[Collected data]
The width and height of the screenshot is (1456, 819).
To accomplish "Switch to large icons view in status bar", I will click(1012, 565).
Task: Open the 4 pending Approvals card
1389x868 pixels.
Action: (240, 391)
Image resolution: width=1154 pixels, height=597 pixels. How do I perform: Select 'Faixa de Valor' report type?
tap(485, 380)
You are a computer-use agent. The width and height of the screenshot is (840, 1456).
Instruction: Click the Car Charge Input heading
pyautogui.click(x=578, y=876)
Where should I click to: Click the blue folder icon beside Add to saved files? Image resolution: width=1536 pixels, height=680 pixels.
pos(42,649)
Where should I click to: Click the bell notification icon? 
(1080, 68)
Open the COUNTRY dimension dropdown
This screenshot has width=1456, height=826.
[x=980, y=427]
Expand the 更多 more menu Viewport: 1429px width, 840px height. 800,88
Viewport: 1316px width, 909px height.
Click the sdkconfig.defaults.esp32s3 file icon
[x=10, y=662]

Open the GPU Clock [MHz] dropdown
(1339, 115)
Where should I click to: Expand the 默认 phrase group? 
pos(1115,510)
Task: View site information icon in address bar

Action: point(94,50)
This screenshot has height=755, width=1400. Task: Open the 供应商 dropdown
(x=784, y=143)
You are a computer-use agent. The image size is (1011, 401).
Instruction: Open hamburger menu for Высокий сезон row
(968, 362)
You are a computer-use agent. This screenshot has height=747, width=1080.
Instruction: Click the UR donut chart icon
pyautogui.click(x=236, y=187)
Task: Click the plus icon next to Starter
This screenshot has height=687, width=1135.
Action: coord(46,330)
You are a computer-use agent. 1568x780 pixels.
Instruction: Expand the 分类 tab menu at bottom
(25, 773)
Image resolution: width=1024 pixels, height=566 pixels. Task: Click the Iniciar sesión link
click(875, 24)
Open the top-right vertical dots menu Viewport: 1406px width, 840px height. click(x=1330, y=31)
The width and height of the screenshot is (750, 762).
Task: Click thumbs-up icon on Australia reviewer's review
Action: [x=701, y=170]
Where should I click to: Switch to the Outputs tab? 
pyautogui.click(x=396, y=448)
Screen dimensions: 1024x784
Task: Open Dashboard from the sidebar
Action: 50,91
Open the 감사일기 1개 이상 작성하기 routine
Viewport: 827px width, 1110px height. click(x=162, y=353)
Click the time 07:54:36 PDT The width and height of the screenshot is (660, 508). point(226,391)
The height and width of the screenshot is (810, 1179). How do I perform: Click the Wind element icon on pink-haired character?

TASK DIRECTIONS → Extract every entry above and reproduce each one verbatim, in its original order.

OUTPUT FOR THIS EXERCISE →
The width and height of the screenshot is (1456, 819).
To accomplish "Switch to large icons view in status bar", I will click(1012, 565).
Task: Open the 4 pending Approvals card
1389x868 pixels.
Action: (240, 391)
Image resolution: width=1154 pixels, height=597 pixels. How do I perform: Select 'Faixa de Valor' report type?
tap(485, 380)
You are a computer-use agent. The width and height of the screenshot is (840, 1456).
Instruction: Click the Car Charge Input heading
pyautogui.click(x=578, y=876)
Where should I click to: Click the blue folder icon beside Add to saved files? Image resolution: width=1536 pixels, height=680 pixels.
pos(42,649)
Where should I click to: Click the bell notification icon? 
(1080, 68)
Open the COUNTRY dimension dropdown
This screenshot has width=1456, height=826.
[x=980, y=427]
Expand the 更多 more menu Viewport: 1429px width, 840px height. 800,88
Viewport: 1316px width, 909px height.
Click the sdkconfig.defaults.esp32s3 file icon
[x=10, y=662]

Open the GPU Clock [MHz] dropdown
(1339, 115)
Where should I click to: Expand the 默认 phrase group? 
pos(1115,510)
Task: View site information icon in address bar

Action: point(94,50)
This screenshot has height=755, width=1400. Task: Open the 供应商 dropdown
(x=784, y=143)
You are a computer-use agent. The image size is (1011, 401).
Instruction: Open hamburger menu for Высокий сезон row
(968, 362)
You are a computer-use agent. This screenshot has height=747, width=1080.
Instruction: Click the UR donut chart icon
pyautogui.click(x=236, y=187)
Task: Click the plus icon next to Starter
This screenshot has height=687, width=1135.
Action: coord(46,330)
You are a computer-use agent. 1568x780 pixels.
Instruction: Expand the 分类 tab menu at bottom
(25, 773)
Image resolution: width=1024 pixels, height=566 pixels. Task: Click the Iniciar sesión link
click(875, 24)
Open the top-right vertical dots menu Viewport: 1406px width, 840px height. click(x=1330, y=31)
The width and height of the screenshot is (750, 762).
Task: Click thumbs-up icon on Australia reviewer's review
Action: [x=701, y=170]
Where should I click to: Switch to the Outputs tab? 
pyautogui.click(x=396, y=448)
Screen dimensions: 1024x784
Task: Open Dashboard from the sidebar
Action: 50,91
Open the 감사일기 1개 이상 작성하기 routine
Viewport: 827px width, 1110px height. click(x=162, y=353)
Click the time 07:54:36 PDT The width and height of the screenshot is (660, 508). point(226,391)
The height and width of the screenshot is (810, 1179). How do I perform: Click the Wind element icon on pink-haired character?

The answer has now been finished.